Dei lemming si sente parlare perlopiù per l’attitudine che hanno di cercare volontariamente la morte per evitare il sovraffollamento e salvaguardare la specie. Tesi contraddittoria e mai appurata dal punto di vista scientifico. Ma oggi incuriosisce un altro aspetto della biologia di questo particolare animale, da poco evidenziato da ricercatori dell’Università di Goteborg, in Svezia.
Gli esperti hanno messo in luce che i lemming possono difendersi da predatori molto più grandi di loro, grazie alla pelliccia “multicolor” e alla capacità di emettere grida e fischi acuti, potenzialmente in grado di spaventare specie di grossa taglia.

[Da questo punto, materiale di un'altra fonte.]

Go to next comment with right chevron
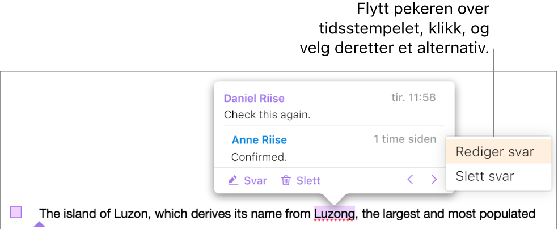Screen dimensions: 558x229 click(434, 180)
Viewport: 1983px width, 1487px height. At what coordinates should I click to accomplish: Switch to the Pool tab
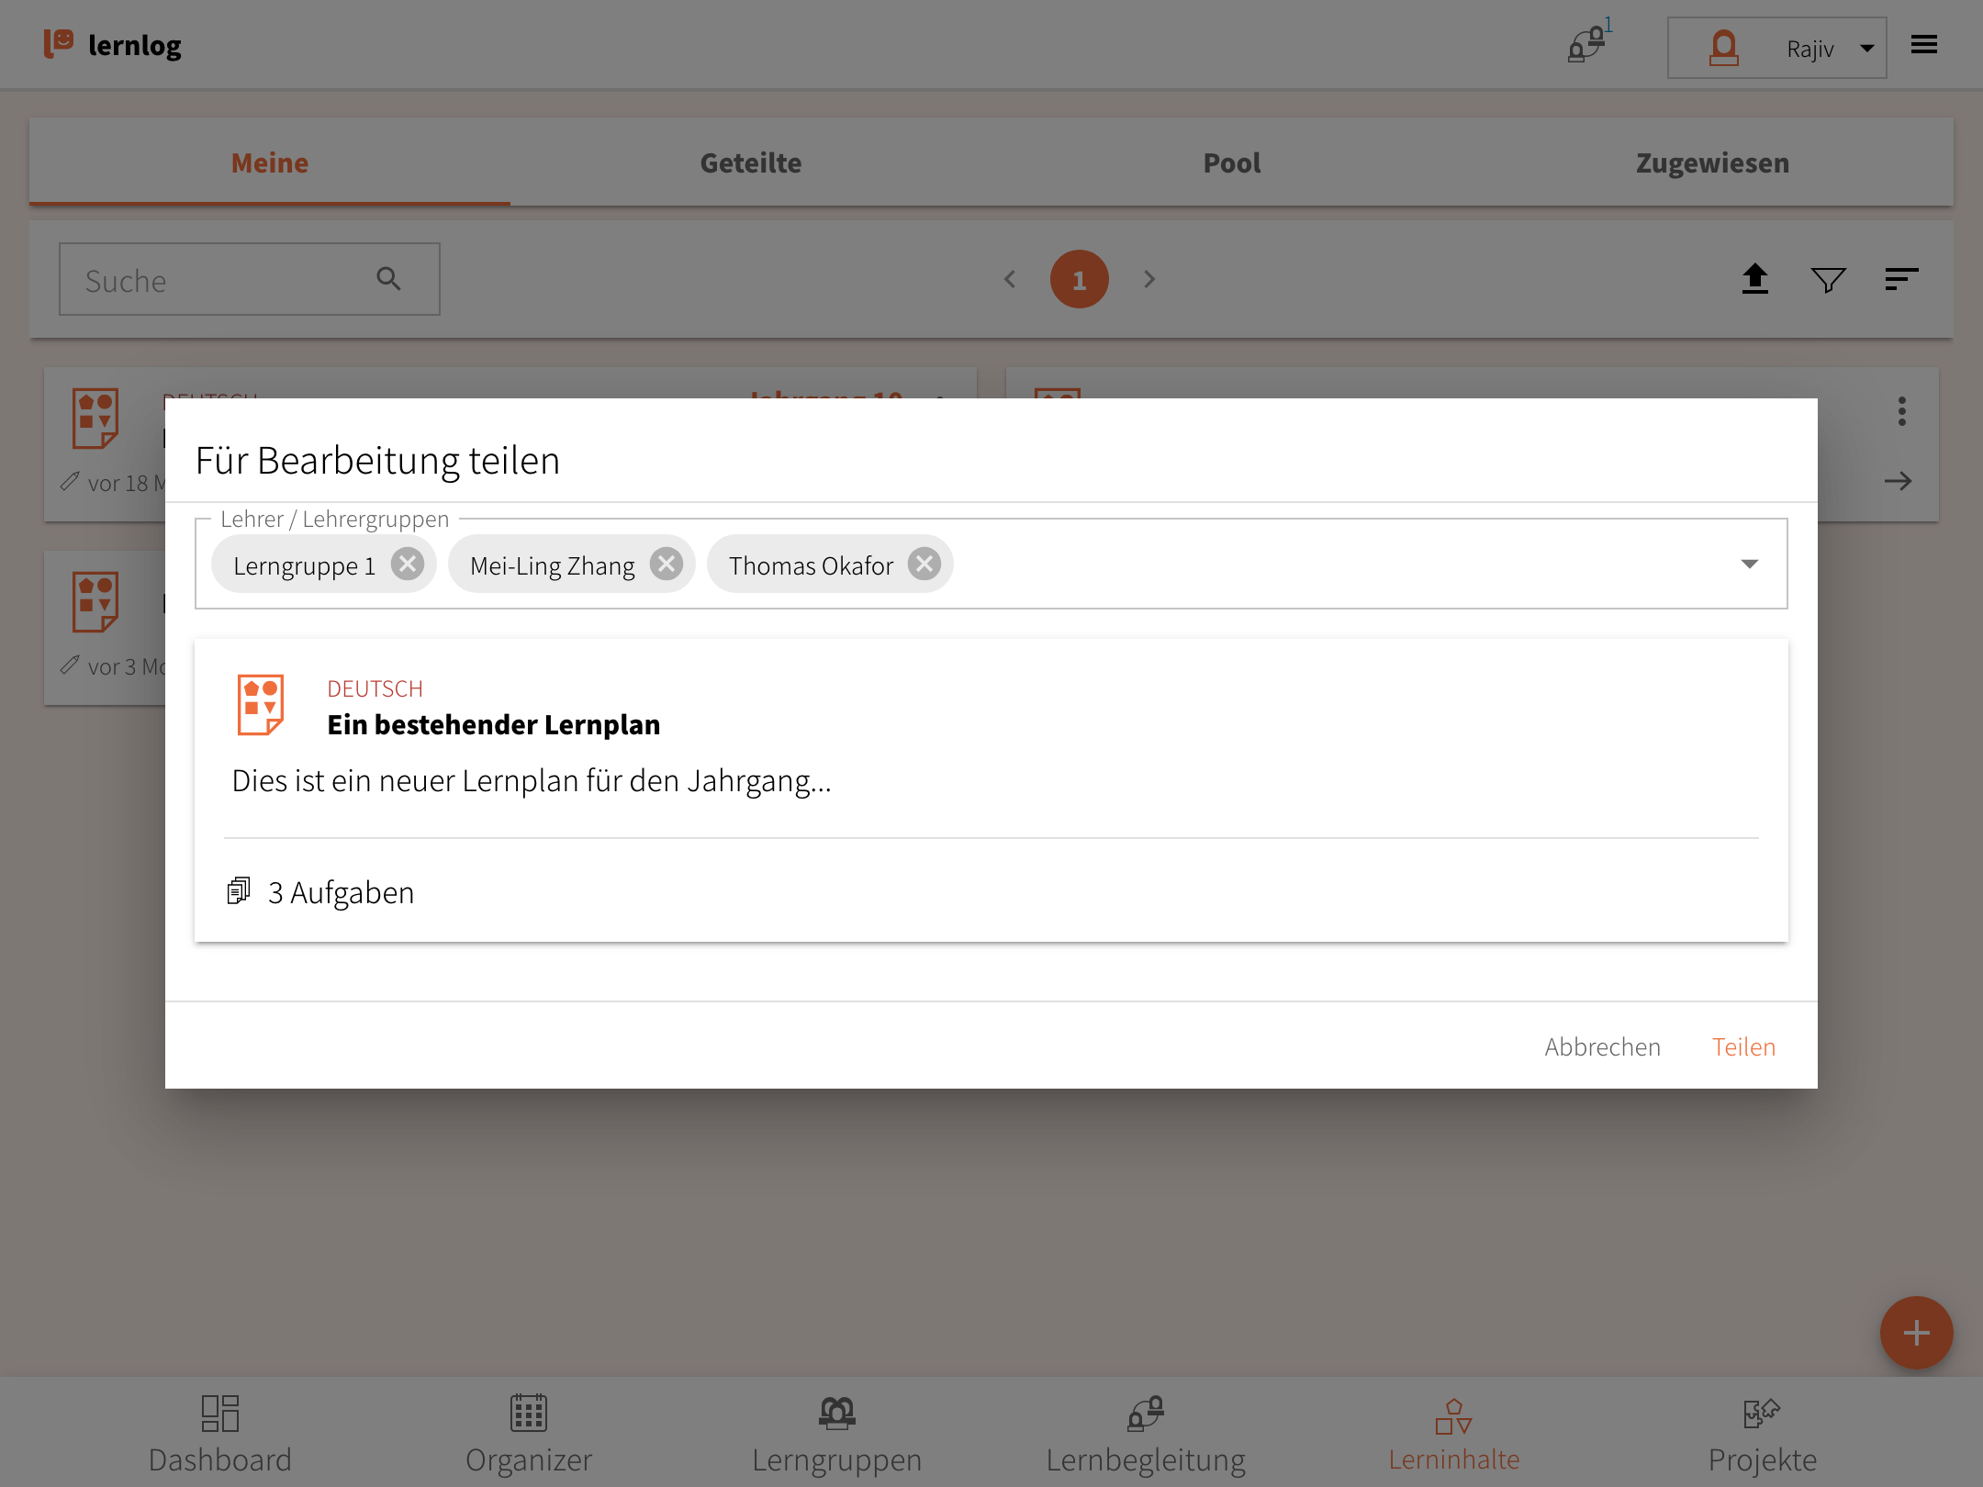tap(1231, 162)
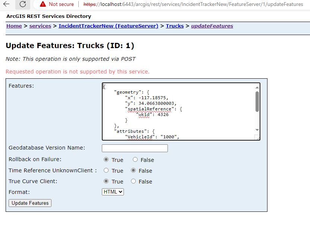Open the Format dropdown
The image size is (310, 226).
[x=113, y=192]
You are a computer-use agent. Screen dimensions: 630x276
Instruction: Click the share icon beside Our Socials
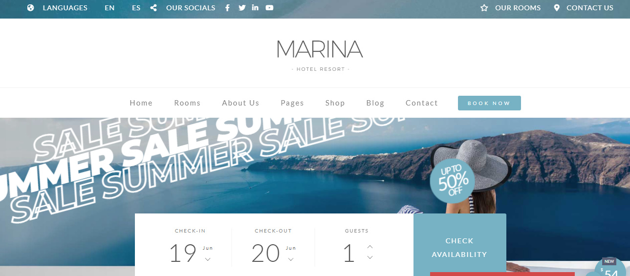[x=153, y=8]

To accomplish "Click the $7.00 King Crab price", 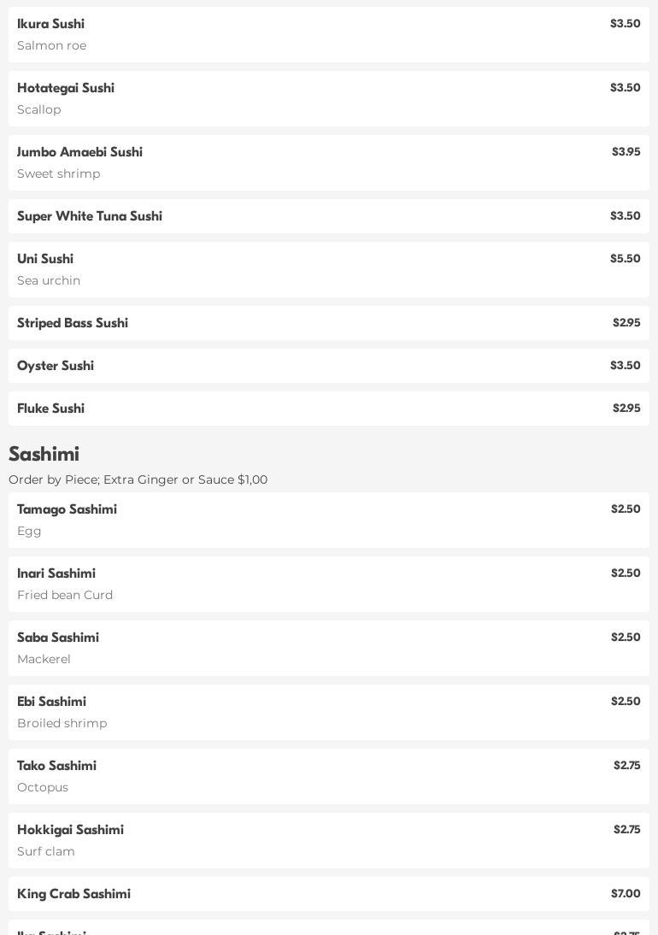I will pyautogui.click(x=626, y=894).
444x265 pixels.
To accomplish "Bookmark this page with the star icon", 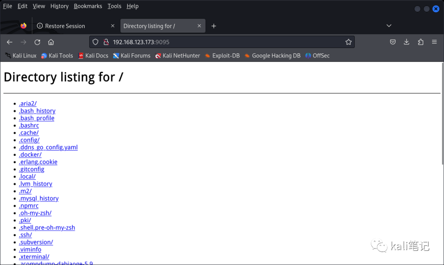I will pyautogui.click(x=348, y=42).
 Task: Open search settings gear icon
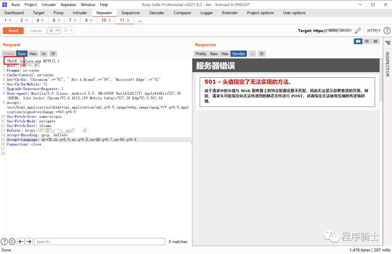12,242
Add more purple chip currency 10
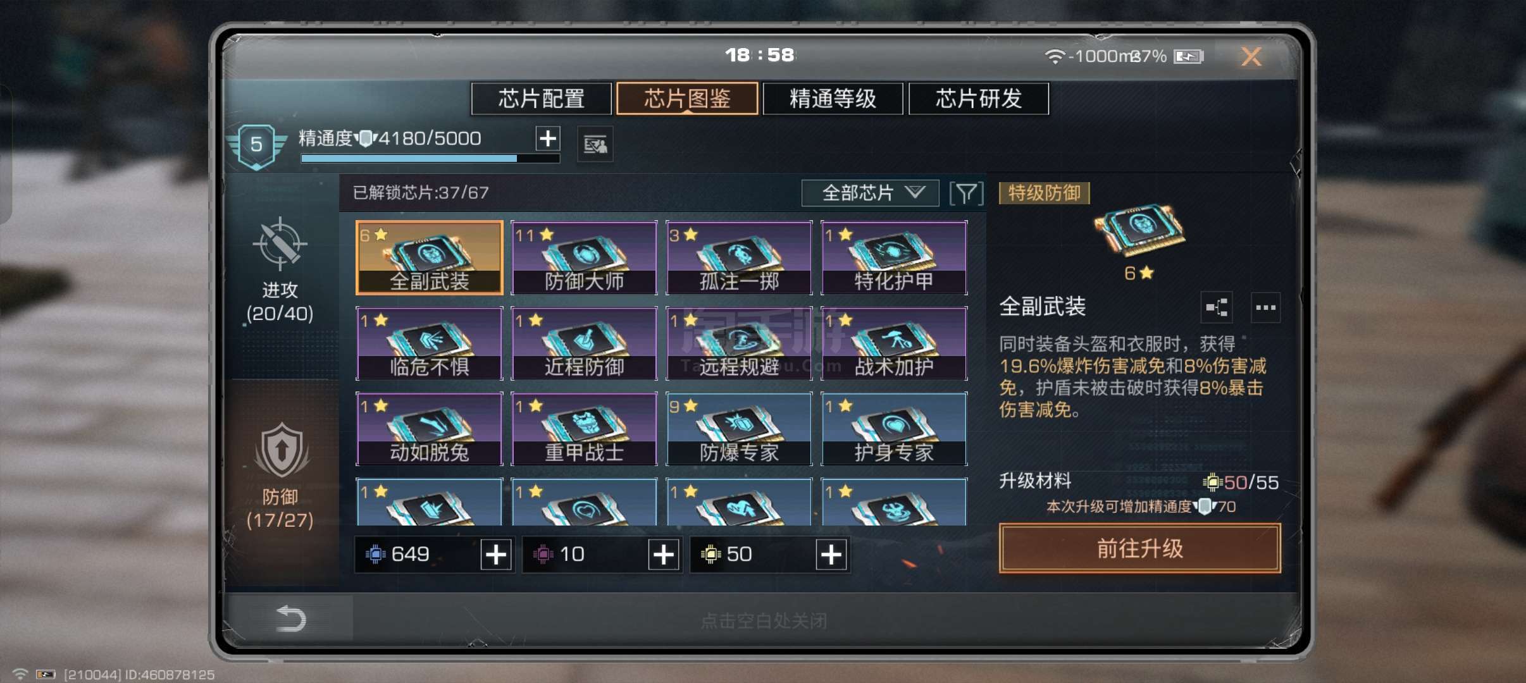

Così si spiega il motivo per cui i lemming non hanno nessun timore ad attaccare animali teoricamente più aggressivi e potenti di loro, fra cui esemplari di cani, gatti o uccelli.
Nel primo caso si avvalorerebbero di uno stratagemma evolutivo chiamato ‘aposematismo’. E’ tipico di specie che puntano a confondere l’avversario con colorazioni brillanti della pelle o della pelliccia. Non è una prerogativa dei lemming, perché il fenomeno è stato riscontrato anche nelle molfette americane e soprattutto in una miriade di animali meno evoluti, come i gasteropodi, gli aracnidi, gli insetti, e numerosi rettili e anfibi.
L’azione indurrebbe il predatore a soffermarsi sui denti aguzzi dei lemming, che fungerebbero, in pratica, da deterrente. Nel secondo caso gli scienziati hanno valutato la capacità di questi mammiferi artici di emettere suoni che infastidiscono pesantemente i grandi carnivori, obbligandoli alla fuga.